---- DATA SUPPLIED

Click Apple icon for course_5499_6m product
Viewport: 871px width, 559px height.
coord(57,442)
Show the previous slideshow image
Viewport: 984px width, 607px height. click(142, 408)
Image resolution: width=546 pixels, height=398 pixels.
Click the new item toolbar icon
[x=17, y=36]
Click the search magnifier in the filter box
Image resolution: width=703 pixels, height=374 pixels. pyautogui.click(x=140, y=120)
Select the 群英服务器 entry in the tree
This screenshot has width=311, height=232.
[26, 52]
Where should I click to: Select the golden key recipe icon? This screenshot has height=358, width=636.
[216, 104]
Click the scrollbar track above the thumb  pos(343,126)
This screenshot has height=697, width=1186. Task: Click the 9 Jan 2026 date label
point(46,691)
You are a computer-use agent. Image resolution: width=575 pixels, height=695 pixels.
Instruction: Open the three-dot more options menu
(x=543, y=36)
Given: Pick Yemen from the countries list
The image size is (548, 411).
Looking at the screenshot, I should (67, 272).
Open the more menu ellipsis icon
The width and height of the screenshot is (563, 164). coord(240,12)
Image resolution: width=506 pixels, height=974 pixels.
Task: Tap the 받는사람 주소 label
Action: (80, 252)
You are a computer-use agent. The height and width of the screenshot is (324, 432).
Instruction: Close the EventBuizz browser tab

--------

## ABOUT THIS TASK
Check the records above and copy each line that has the string "computer".

## FINAL ANSWER
You are a computer-use agent. Image resolution: width=575 pixels, height=695 pixels.
You are a computer-use agent. The height and width of the screenshot is (324, 432).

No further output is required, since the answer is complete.